===== BRANO DI TESTO

Il progetto didattico

La scienza è un patrimonio di procedure e conoscenze condivise. Ma chi affronta terreni vergini in campo scientifico sa bene che il suo operare richiede anche altri ingredienti: atteggiamenti speculativi, esperienza e fiuto, che in genere ci si costruisce da soli, sul campo, sostenuti da predisposizioni e attitudini spiccate che si ritiene riguardino solo una piccola percentuale della popolazione. La sfida consiste nel ritenere possibile allargare la base e insegnare tutti i processi mentali per la risoluzione dei problemi, apprendendo allo stesso tempo i concetti in modo significativo, anche se tutto ciò è ben più difficile che non insegnare e accertare il possesso di contenuti.

Le persone della nostra generazione ricordano la formula per ricavare il volume di una sfera, anche senza aver seguito studi superiori tecnico-scientifici. Tra gli studenti adulti di oggi nessuno (meno dell’1%) conosce tale formula, ma è proprio la mancanza di questa nozione che preclude la capacità degli studenti di determinare il raggio di una sfera di cui è noto il volume? In effetti, semplicemente inserendo le parole raggio, volume e sfera su Google appare la formula nelle poche righe della ricerca, senza neppure aprire le pagine web, e vi si trova perfino la formula inversa. Ma prima di preoccuparsi della formula c’è da verificare il possesso dei concetti di sfera, raggio e volume, quest’ultimo comprendente la certezza di trovare una lunghezza al cubo; poi c’è da accertare la capacità di ricercare, individuare le parole chiave caratteristiche di quell’argomento e la semplice convinzione che debba esistere una relazione unica e ben precisa tra raggio e volume; occorre vedere se tale relazione sia spontaneamente immaginata e ricercata nel tentativo di risolvere un determinato problema e, salendo di livello, quanta fiducia ha lo studente di potersi cimentare con successo in un problema nuovo.

Una formazione scientifica che puntasse solo all’acquisizione di conoscenze, quand’anche “utili” per il futuro cittadino, sarebbe dunque sterile.

Alfabetizzazione scientifica: l'approccio per concetti

Quanto si verifica nella scuola primaria e media determina la possibilità di raggiungere o meno l’obiettivo dell'alfabetizzazione scientifica, intesa come padronanza di atteggiamenti, processi e concetti di base. È inteso che l’alfabetizzazione scientifica non è appannaggio e arricchimento esclusivo degli ambiti tecnologico, scientifico e delle professioni, ma corredo base della globalità dell’individuo.

L'approccio per concetti

Ci sono essenzialmente due approcci, ugualmente dignitosi, per la costruzione di tali competenze “scientifiche”:

  • a. attraverso approfondimenti e ricerche su temi
  • b. con un programma per concetti, in ogni caso affrontando attività problematiche e laboratoriali.

==========
===== ESTRATTI DEI RECORD

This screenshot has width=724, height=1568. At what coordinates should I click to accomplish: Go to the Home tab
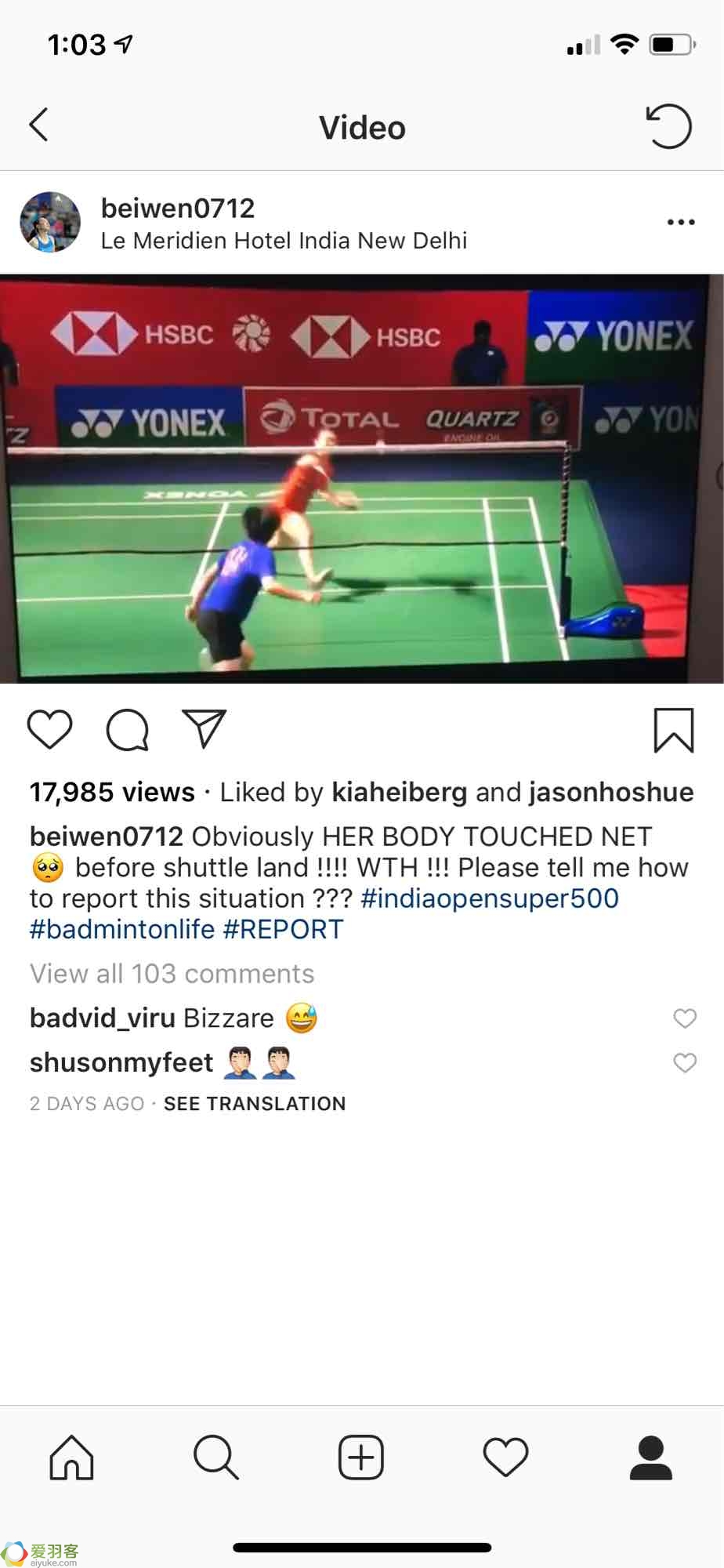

==========
===== ESTRATTI DEI RECORD

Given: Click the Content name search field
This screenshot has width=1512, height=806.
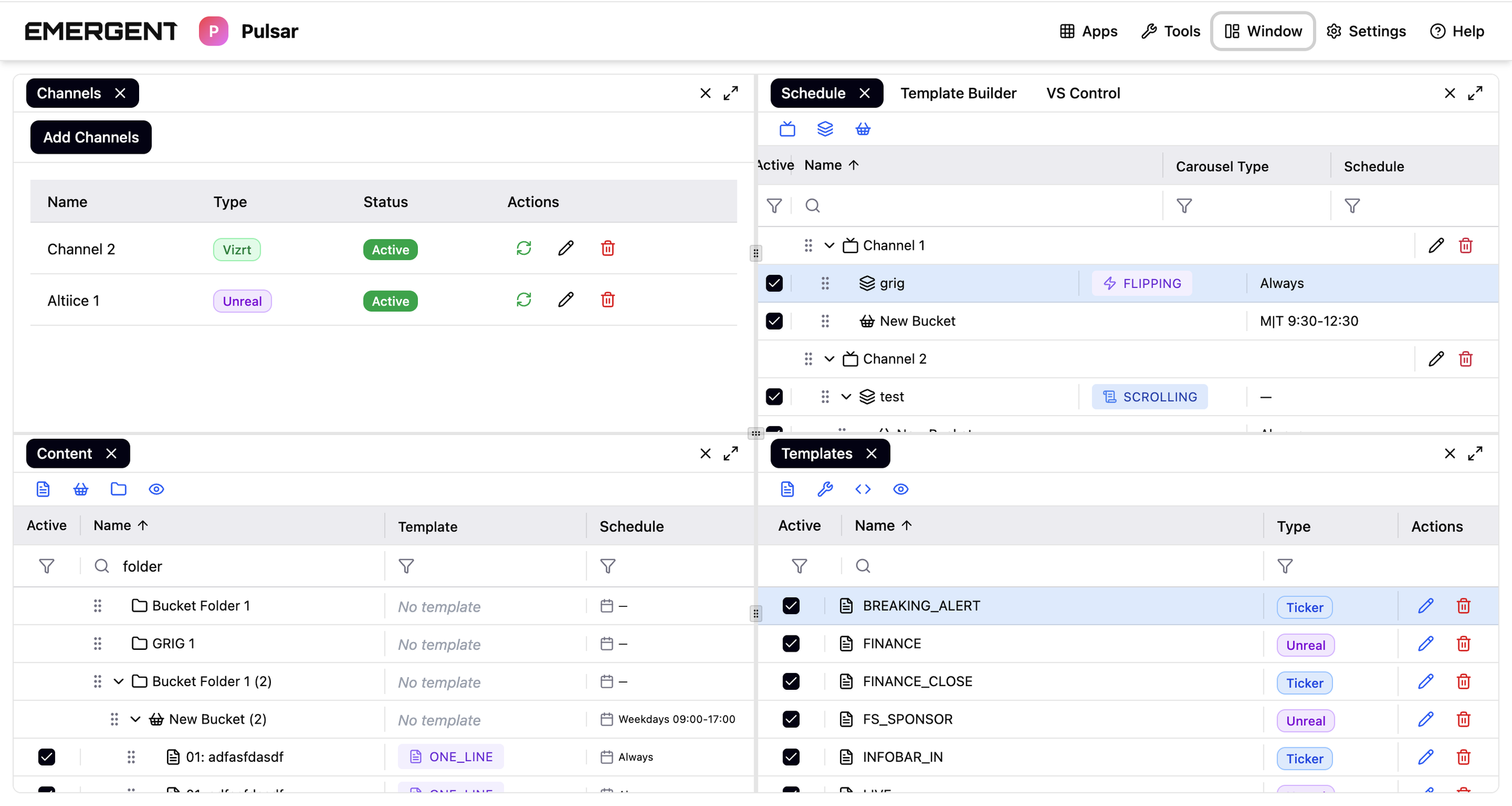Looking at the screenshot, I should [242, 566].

==========

◆ **COMPITI DA SVOLGERE**
A) Rispondi a queste domande sul testo sul progetto didattico:
(i) Quale percentuale degli studenti adulti di oggi conosce la formula del volume di una sfera?
(ii) Quali parole basta inserire su Google per far comparire la formula?
(iii) Come viene intesa l'alfabetizzazione scientifica?
B) Cita dal testo sul progetto didattico il passo che si apre con le parole contenenti "Il progetto didattico" e si chiude con "possesso di contenuti.".

◆ **RISPOSTE AI COMPITI**
A)
(i) Meno dell'1%.
(ii) Raggio, volume e sfera.
(iii) Come padronanza di atteggiamenti, processi e concetti di base.

B)
Il progetto didattico

La scienza è un patrimonio di procedure e conoscenze condivise. Ma chi affronta terreni vergini in campo scientifico sa bene che il suo operare richiede anche altri ingredienti: atteggiamenti speculativi, esperienza e fiuto, che in genere ci si costruisce da soli, sul campo, sostenuti da predisposizioni e attitudini spiccate che si ritiene riguardino solo una piccola percentuale della popolazione. La sfida consiste nel ritenere possibile allargare la base e insegnare tutti i processi mentali per la risoluzione dei problemi, apprendendo allo stesso tempo i concetti in modo significativo, anche se tutto ciò è ben più difficile che non insegnare e accertare il possesso di contenuti.